See: http://www.citizensinformation.ie/e...nts/unemployed_people/jobseekers_benefit.html

Although this doesn't answer your specific question, I'm not sure it matters: the length is discretionary and the periods mentioned are maximums. I would visit your local Dept Social Protection office, and ask. I've found them very understanding and helpful to deal with. I know this is just one person's experience, but I can't see what you have to lose by asking.


----------



## amtc (19 Nov 2015)

It won't matter. This will be based on what contributions you paid in 2013. Then it is Jobseekers benefit which is not means tested. You don't have to declare your redundancy figure. What I would suggest is getting a letter from your company to explain you are being made redundant. There should be no waiting period then.


----------



## thedaddyman (19 Nov 2015)

I always thought there was an extra delay if your letter from your employer said you were taking voluntary redundancy as opposed to being made compulsory redundant. Is this correct?


----------



## amtc (19 Nov 2015)

It depends. You're really at the mercy of the deciding officer. The really easy way around it is to take a week sick leave and then your claim is linked with no waiting period.


----------



## Shutters (19 Jan 2016)

Am I entitled to jobseekers if my husband is working? We have no children


----------



## emeralds (19 Jan 2016)

You will find all the info re jobseekers entitlements here
http://www.citizensinformation.ie/e...s/unemployed_people/jobseekers_allowance.html


Shutters said:


> Am I entitled to jobseekers if my husband is working? We have no children


----------



## mtk (25 Jan 2016)

amtc said:


> It won't matter. This will be based on what contributions you paid in 2013. Then it is Jobseekers benefit which is not means tested. You don't have to declare your redundancy figure. What I would suggest is getting a letter from your company to explain you are being made redundant. There should be no waiting period then.

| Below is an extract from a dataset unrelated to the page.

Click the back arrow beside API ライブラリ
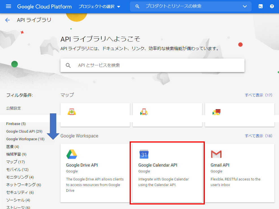Viewport: 279px width, 209px height. pos(7,20)
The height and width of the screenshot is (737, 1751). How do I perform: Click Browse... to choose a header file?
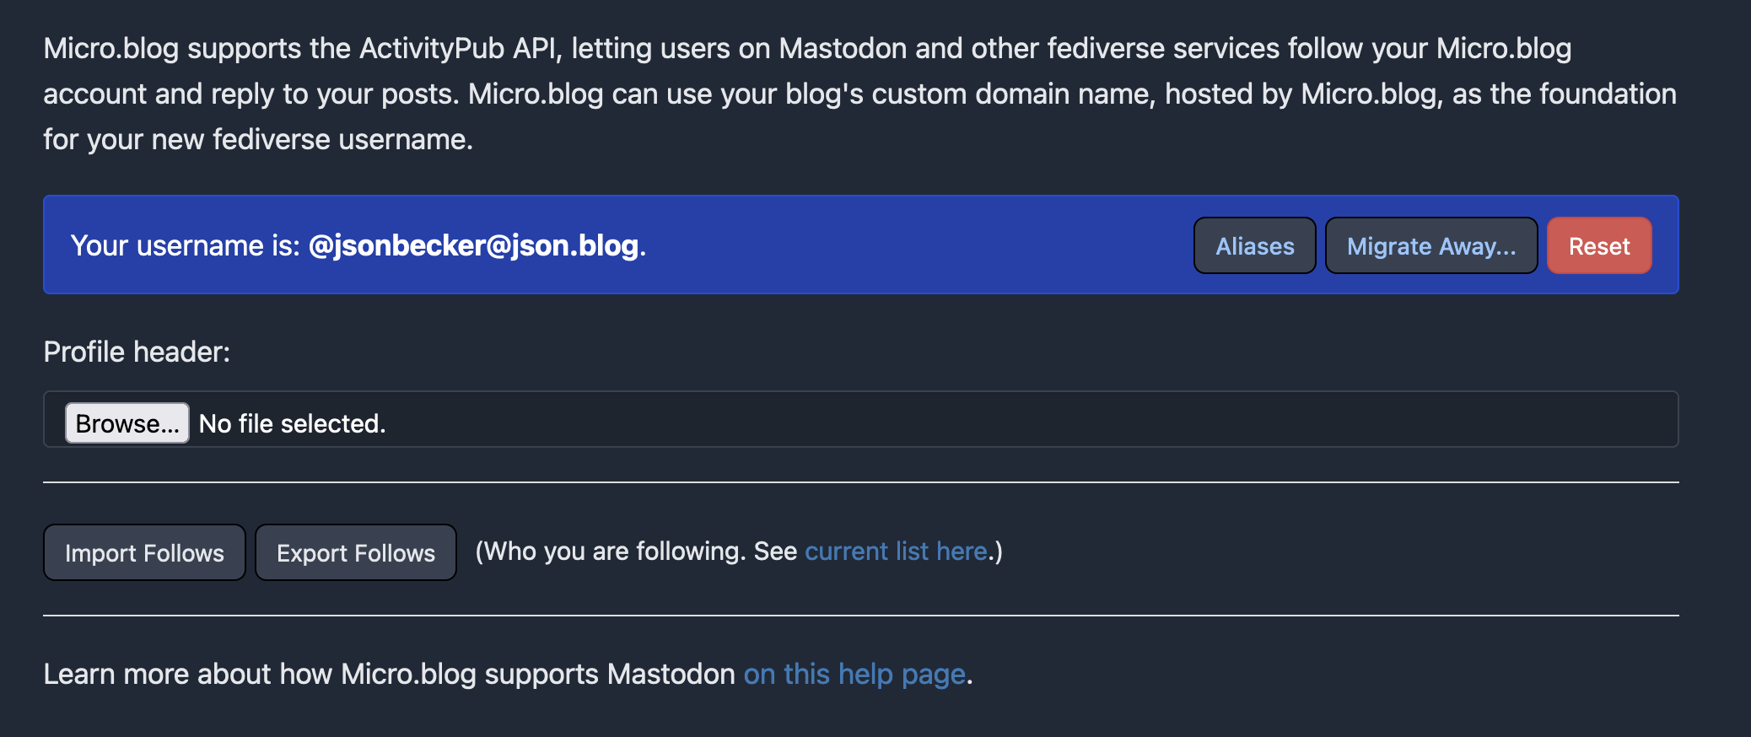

Not my experience You are asked the  redundancy amount by welfare


----------



## amtc (25 Jan 2016)

I was a deciding officer


----------



## mtk (26 Jan 2016)

amtc said:


> I was a deciding officer



ok things have changed then or practice varies as it was asked for on JSB form i filled in and its in their operational guidelines ( on welfare.ie)


----------



## amtc (27 Jan 2016)

This was very recently. The letter from employer will do


----------